Rebekah Switala, a 2011 graduate of WMU’s History Department, is currently volunteering in Moldova as a Community and Organizational Development Advisor in the Peace Corps. She is serving in the northern region of the country, an area that shares a border with the Ukraine. After writing her senior thesis under the direction of Professor John Norman on the United States’ involvement in the Russian Civil War from 1917 to 1922, Rebekah wanted to improve her Russian language skills initially developed through a minor in Russian with the hope of engaging in further research in the future on the topic of North Russia. After graduating in August 2011, Rebekah worked on organic farms while waiting anxiously for word about her application to the Peace Corps. Fortunately she received positive news, and the Peace Corps invited her to Moldova. They requested that she work as one of the few Russian speakers in Moldova since the Moldovan government normally requires its U.S. Peace Corps volunteers to speak the national language of Romanian.

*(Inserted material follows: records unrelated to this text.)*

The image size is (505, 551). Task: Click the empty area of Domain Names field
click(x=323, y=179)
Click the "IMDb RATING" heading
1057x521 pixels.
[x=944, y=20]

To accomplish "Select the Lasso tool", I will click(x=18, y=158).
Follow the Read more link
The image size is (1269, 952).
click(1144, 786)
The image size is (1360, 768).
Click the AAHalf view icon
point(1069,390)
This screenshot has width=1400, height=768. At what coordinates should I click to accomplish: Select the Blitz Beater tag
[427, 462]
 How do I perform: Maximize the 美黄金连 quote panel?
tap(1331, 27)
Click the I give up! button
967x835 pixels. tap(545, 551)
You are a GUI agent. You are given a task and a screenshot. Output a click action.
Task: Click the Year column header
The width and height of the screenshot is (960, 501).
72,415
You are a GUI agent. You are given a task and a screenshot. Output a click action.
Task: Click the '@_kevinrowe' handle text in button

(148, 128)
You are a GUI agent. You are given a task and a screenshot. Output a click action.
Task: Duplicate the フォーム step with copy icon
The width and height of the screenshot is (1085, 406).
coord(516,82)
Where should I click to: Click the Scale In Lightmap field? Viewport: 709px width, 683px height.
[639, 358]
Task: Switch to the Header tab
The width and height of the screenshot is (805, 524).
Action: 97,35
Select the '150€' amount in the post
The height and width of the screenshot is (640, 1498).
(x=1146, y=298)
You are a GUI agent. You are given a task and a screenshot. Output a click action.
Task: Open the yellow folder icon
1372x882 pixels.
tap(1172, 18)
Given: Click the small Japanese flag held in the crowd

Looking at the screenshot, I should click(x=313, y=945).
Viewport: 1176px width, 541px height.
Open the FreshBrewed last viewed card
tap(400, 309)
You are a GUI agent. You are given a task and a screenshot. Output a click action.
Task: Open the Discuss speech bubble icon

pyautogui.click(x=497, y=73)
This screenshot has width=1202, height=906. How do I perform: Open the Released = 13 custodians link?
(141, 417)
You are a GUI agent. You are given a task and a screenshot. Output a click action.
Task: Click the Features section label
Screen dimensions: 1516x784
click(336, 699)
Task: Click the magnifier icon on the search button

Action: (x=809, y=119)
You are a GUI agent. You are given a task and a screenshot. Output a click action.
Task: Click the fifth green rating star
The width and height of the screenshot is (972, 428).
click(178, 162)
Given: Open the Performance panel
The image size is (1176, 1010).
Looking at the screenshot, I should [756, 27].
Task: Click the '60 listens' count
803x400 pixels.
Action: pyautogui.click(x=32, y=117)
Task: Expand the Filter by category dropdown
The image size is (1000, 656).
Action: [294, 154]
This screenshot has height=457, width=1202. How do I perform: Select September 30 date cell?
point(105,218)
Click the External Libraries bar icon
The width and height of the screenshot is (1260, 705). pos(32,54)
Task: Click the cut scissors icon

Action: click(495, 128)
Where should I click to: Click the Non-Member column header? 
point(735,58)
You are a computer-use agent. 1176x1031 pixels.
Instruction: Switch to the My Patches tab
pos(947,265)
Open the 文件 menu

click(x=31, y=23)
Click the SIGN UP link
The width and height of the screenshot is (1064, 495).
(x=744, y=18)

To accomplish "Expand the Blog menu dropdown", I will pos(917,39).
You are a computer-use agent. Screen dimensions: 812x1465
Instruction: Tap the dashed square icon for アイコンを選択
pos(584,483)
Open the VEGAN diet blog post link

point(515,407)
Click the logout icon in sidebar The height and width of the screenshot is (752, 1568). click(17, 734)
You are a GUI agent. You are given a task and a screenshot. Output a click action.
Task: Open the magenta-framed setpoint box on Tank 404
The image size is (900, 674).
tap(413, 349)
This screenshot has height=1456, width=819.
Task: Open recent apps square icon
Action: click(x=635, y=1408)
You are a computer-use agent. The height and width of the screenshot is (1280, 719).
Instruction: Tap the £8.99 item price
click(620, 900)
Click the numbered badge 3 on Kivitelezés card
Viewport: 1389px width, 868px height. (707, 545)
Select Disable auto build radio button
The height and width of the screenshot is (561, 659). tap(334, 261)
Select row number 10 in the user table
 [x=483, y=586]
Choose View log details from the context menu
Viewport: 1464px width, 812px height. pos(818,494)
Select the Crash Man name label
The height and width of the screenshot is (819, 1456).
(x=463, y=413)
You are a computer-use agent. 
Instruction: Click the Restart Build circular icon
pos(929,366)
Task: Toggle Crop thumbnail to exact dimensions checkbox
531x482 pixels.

Rebekah accepted the invitation without hesitation, and arrived in Moldova on June, 5, 2013. She is currently working in an anti-human trafficking organization, and learning more about how human trafficking works. She is helping with seminars and workshops for the youth in her community on human trafficking prevention, and how to design and create projects for community improvement. At the non-governmental organization where she works, Rebekah is also developing grant proposals for these projects.
She strongly encourages any WMU history majors interested in spending considerable time abroad to apply to the Peace Corps. Rebekah believes that it is a most rewarding experience and complements and extends historical skills.
The sign at the top of the photograph says "I fight for freedom because," and the sign I am holding says "I believe that every person has rights".